Exercise directions:
Go to the line holding "Job News & Guides (826, 502)" in the entries below and write out exactly every line down to and including the line holding "Dividends (809, 467)".

Recorded data
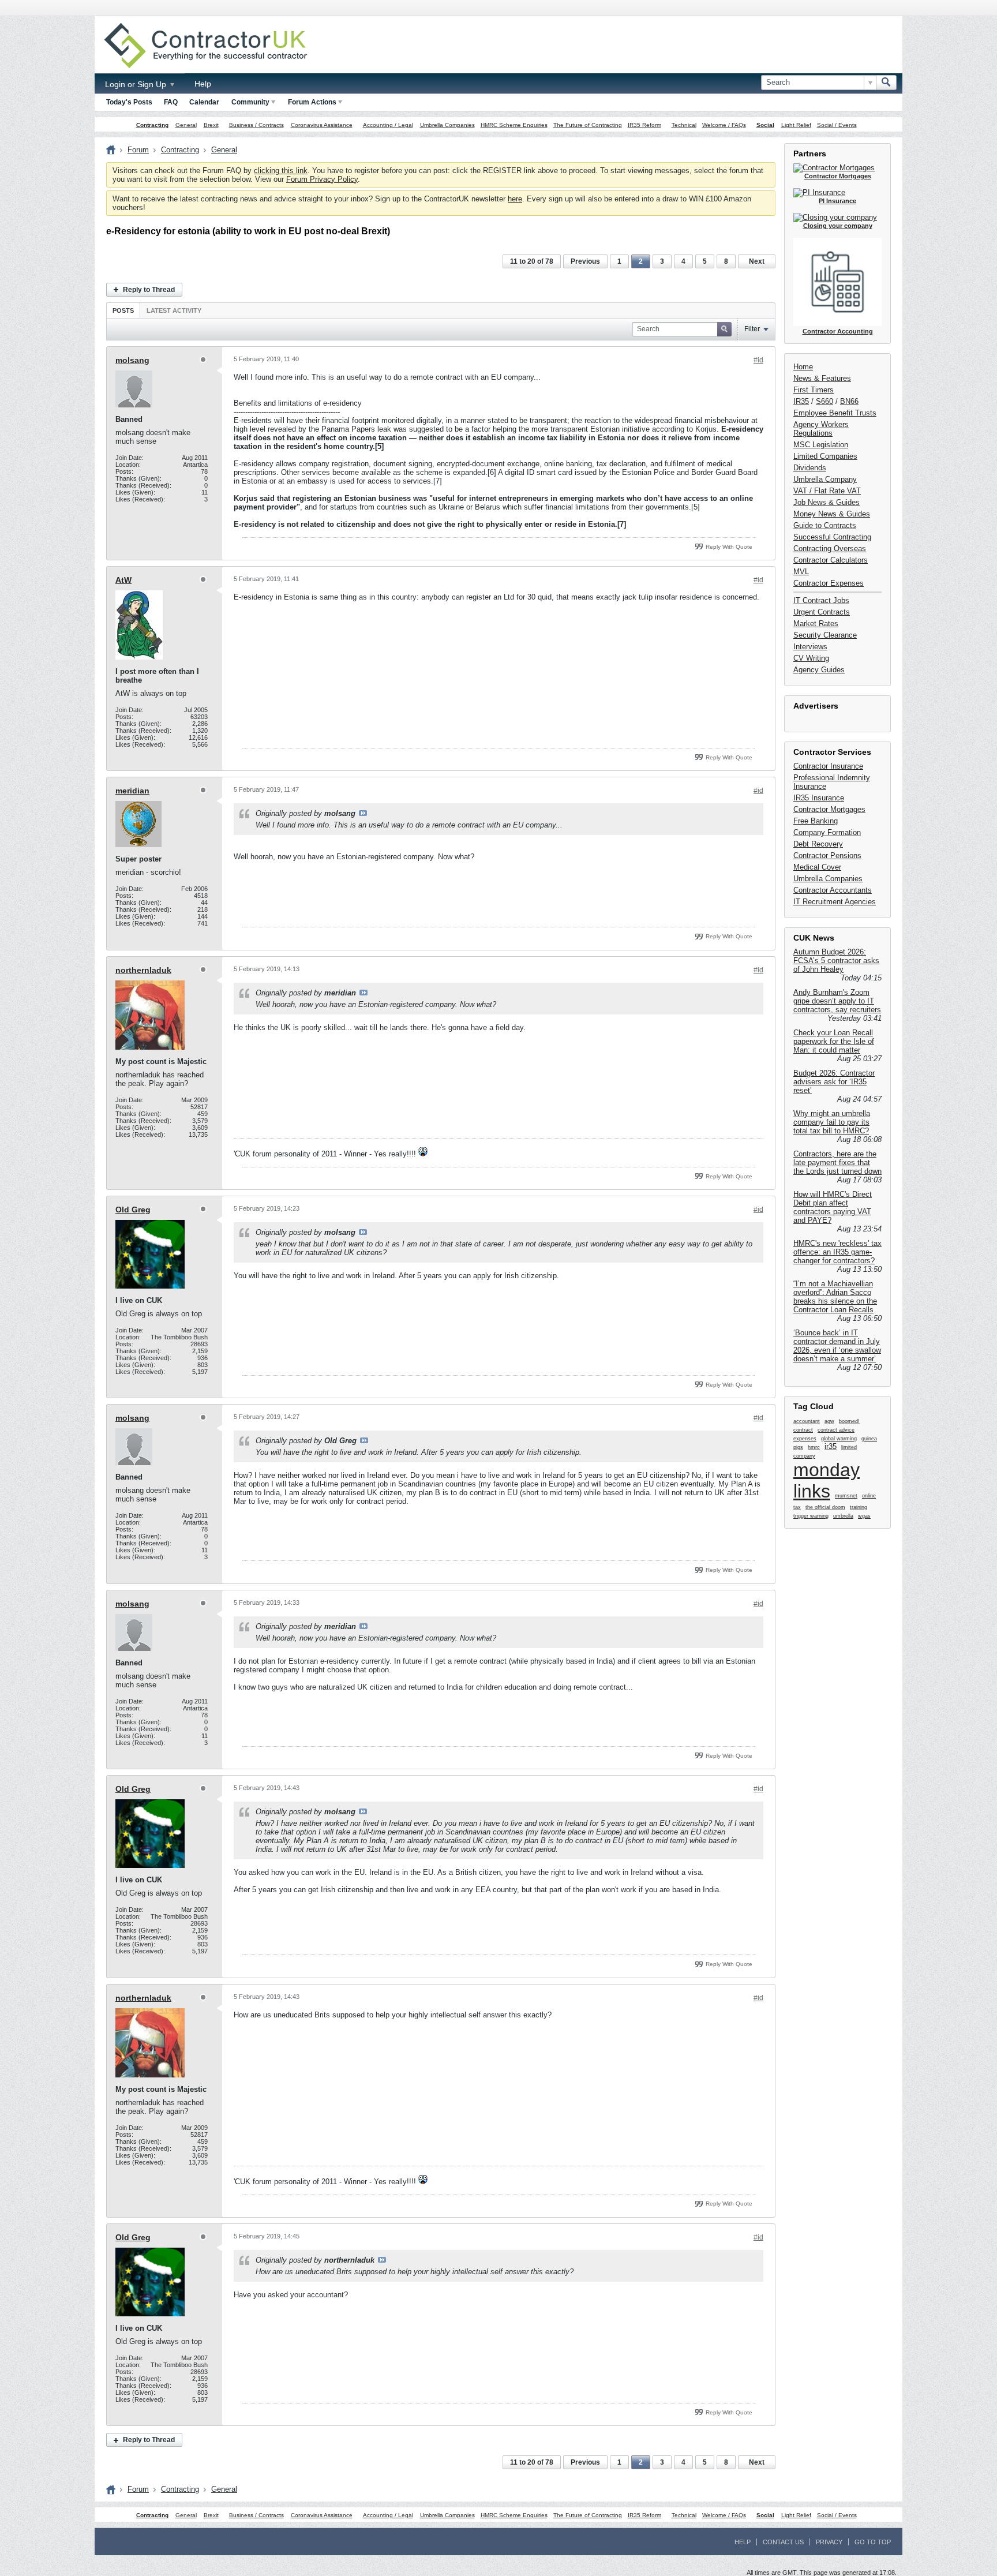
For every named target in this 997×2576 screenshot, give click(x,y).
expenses (804, 1438)
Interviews (810, 646)
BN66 (849, 401)
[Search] (886, 82)
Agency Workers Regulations (821, 428)
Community (250, 102)
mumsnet (846, 1496)
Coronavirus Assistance (322, 125)
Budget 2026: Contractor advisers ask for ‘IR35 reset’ (834, 1082)
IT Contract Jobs (821, 600)
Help (202, 83)
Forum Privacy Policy (322, 179)
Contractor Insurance (828, 766)
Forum (138, 149)
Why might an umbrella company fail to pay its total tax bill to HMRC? (831, 1122)
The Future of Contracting (587, 125)
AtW (123, 580)
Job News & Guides (826, 502)
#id (758, 360)
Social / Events (837, 125)
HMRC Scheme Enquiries (514, 125)
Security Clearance (825, 635)
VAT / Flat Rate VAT (827, 490)
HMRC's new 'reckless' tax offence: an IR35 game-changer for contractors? (837, 1252)
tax (797, 1507)
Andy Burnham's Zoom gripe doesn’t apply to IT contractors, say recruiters (837, 1001)
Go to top (872, 2541)
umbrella (843, 1516)
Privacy (829, 2541)
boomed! (849, 1421)
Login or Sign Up (136, 84)
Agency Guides (819, 669)
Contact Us (783, 2541)
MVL (801, 571)
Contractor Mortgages (829, 809)
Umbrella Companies (447, 125)
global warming (839, 1438)
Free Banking (815, 821)
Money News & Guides (831, 514)
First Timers (813, 389)
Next (756, 261)
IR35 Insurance (818, 797)
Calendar (204, 102)
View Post (363, 813)
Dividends (809, 467)
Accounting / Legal (388, 125)
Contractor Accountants (832, 890)
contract (803, 1430)
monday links (826, 1480)
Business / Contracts (256, 125)
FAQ (171, 102)
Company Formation (827, 832)
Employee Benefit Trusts (834, 413)
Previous (585, 261)
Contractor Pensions (827, 855)
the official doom (825, 1507)
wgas (864, 1516)
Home (803, 366)
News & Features (822, 378)
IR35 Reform (644, 125)
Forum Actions (312, 102)
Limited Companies (825, 456)
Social (765, 125)
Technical (684, 125)
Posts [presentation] (123, 310)
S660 (824, 401)
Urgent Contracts (821, 612)
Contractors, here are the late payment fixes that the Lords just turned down (837, 1162)
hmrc (814, 1447)
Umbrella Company (825, 479)
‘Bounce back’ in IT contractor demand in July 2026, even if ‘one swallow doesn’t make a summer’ (837, 1345)
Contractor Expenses (828, 583)
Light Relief (796, 125)
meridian (132, 790)
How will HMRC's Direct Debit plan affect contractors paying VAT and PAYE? (832, 1207)
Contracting (152, 125)
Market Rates (815, 623)
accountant (806, 1421)
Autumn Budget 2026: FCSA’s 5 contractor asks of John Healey (836, 961)
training (858, 1507)
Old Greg (133, 1209)
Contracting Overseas (829, 548)
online (869, 1496)
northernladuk (143, 970)
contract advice (836, 1430)
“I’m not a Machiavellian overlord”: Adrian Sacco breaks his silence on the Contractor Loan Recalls (835, 1296)
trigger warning (811, 1516)
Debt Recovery (818, 844)
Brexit (211, 125)
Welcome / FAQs (724, 125)
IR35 (801, 401)
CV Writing (811, 658)
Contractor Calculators (830, 560)
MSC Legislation (820, 444)
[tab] (123, 310)
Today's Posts (129, 102)
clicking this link (281, 170)
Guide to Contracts (824, 525)
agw (829, 1421)
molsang (132, 360)
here (515, 198)
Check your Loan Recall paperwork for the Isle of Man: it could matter (833, 1041)
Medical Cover (817, 867)
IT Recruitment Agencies (834, 901)
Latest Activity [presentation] (174, 310)
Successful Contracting (832, 537)
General (186, 125)
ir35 (830, 1446)
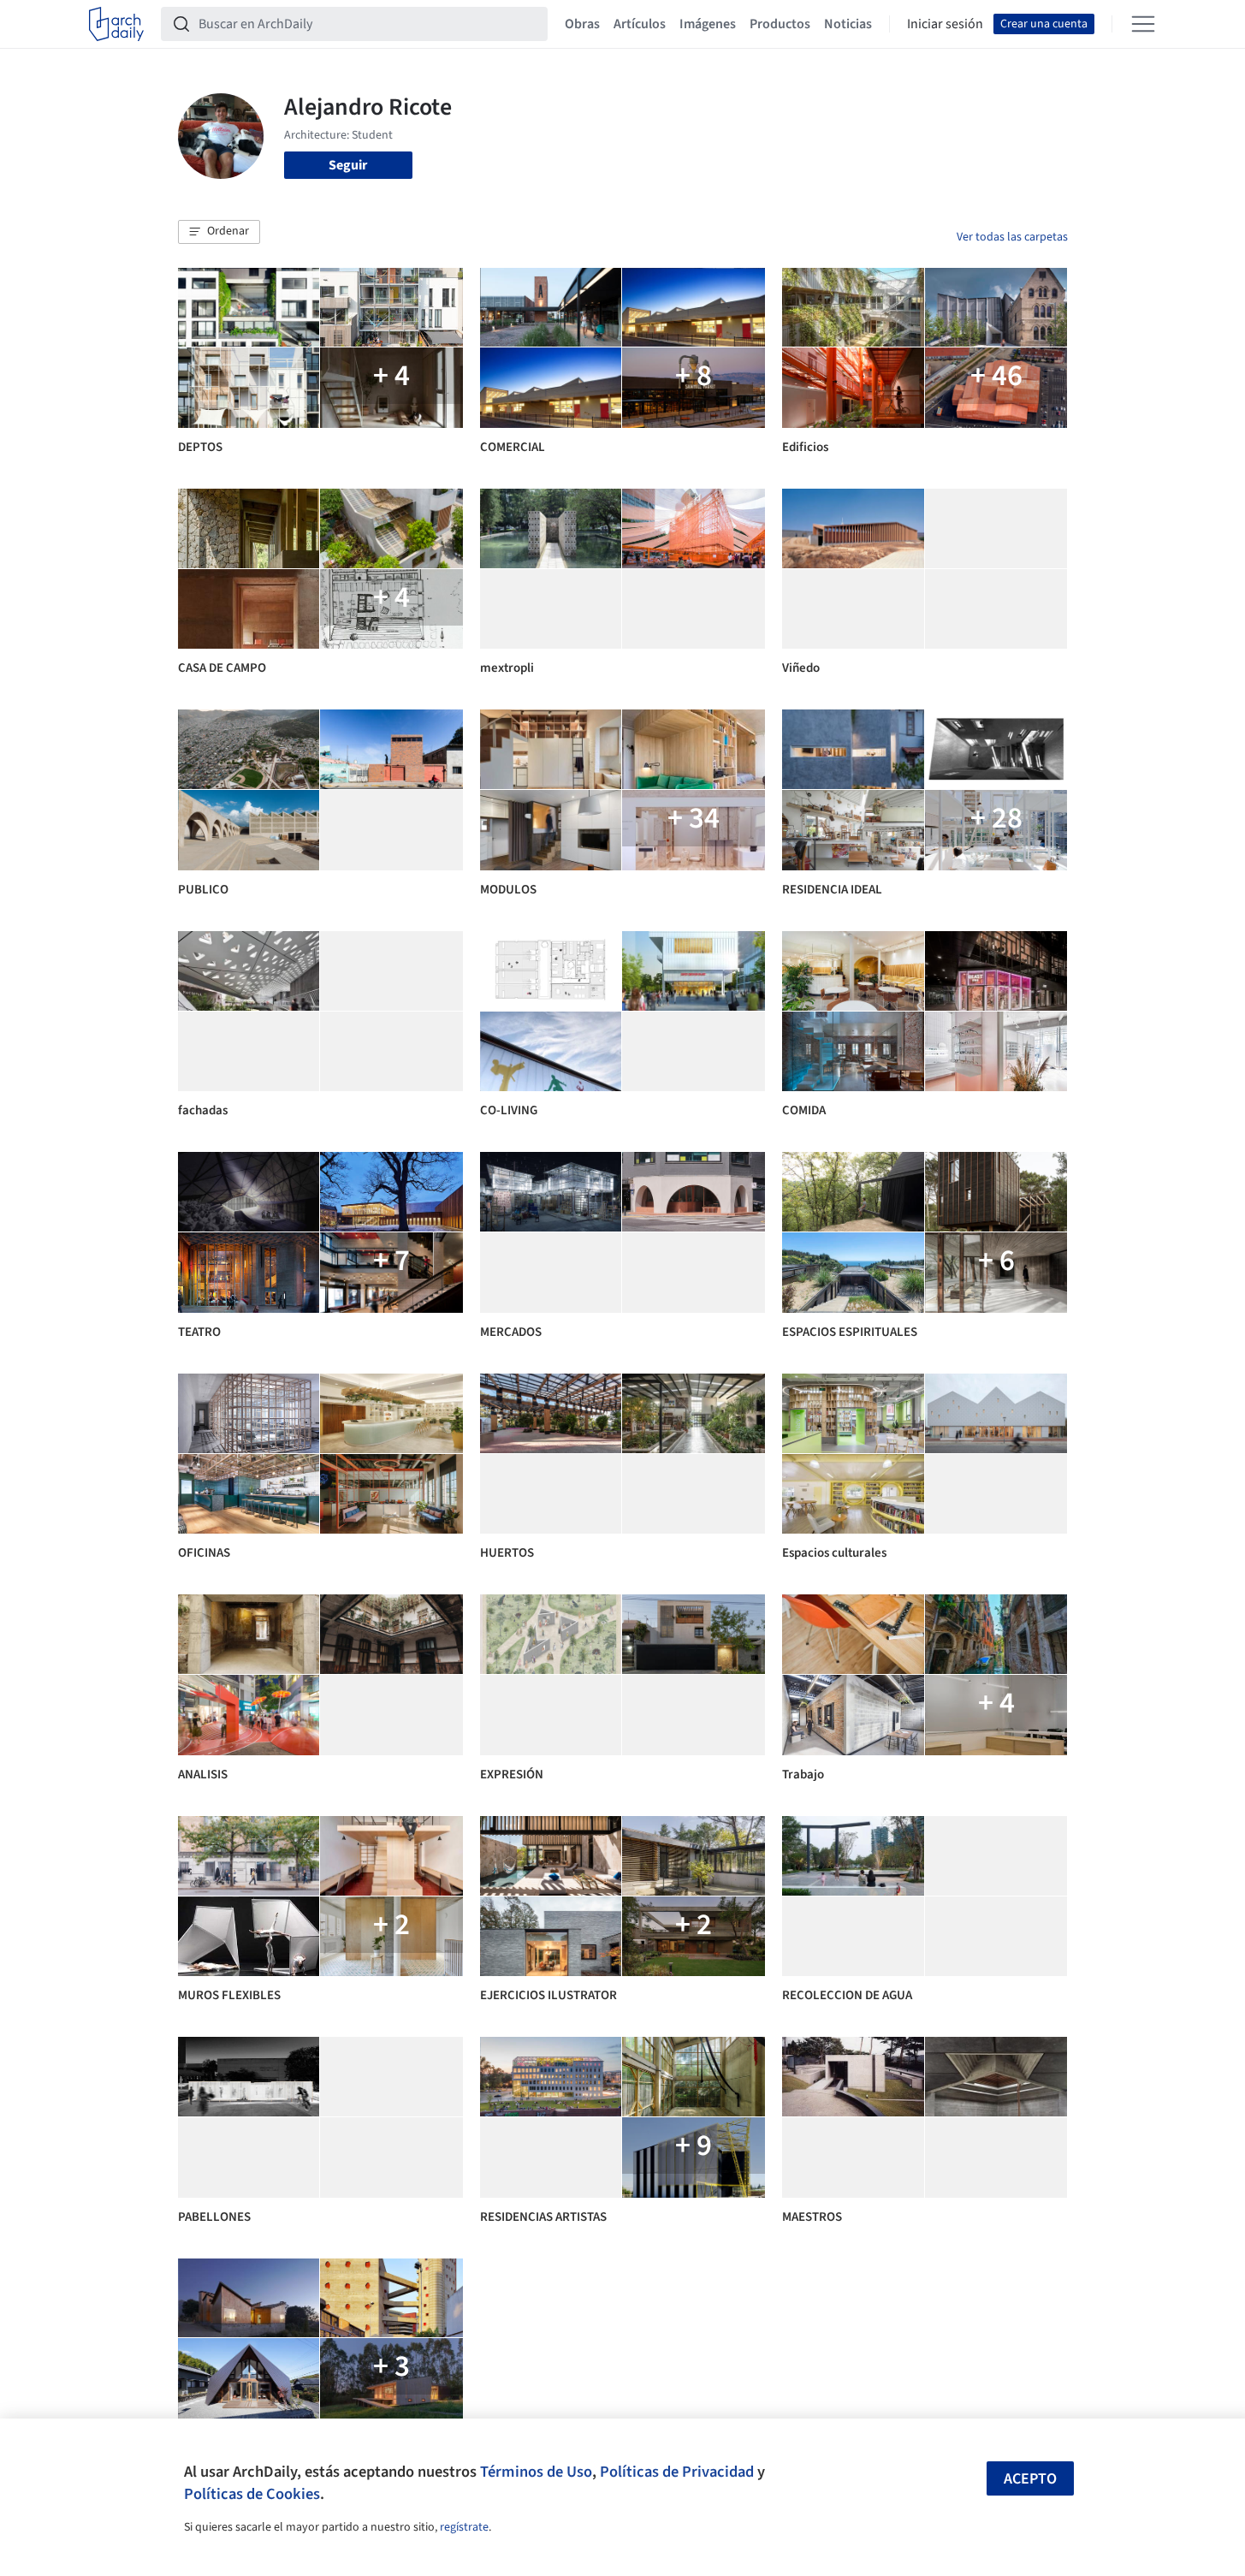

Answer to this task:
Job News & Guides (826, 502)
#id (758, 360)
Social / Events (837, 125)
HMRC Scheme Enquiries (514, 125)
Security Clearance (825, 635)
VAT / Flat Rate VAT (827, 490)
HMRC's new 'reckless' tax offence: an IR35 game-changer for contractors? (837, 1252)
tax (797, 1507)
Andy Burnham's Zoom gripe doesn’t apply to IT contractors, say recruiters (837, 1001)
Go to top (872, 2541)
umbrella (843, 1516)
Privacy (829, 2541)
boomed! (849, 1421)
Login or Sign Up (136, 84)
Agency Guides (819, 669)
Contact Us (783, 2541)
MVL (801, 571)
Contractor Mortgages (829, 809)
Umbrella Companies (447, 125)
global warming (839, 1438)
Free Banking (815, 821)
Money News & Guides (831, 514)
First Timers (813, 389)
Next (756, 261)
IR35 Insurance (818, 797)
Calendar (204, 102)
View Post (363, 813)
Dividends (809, 467)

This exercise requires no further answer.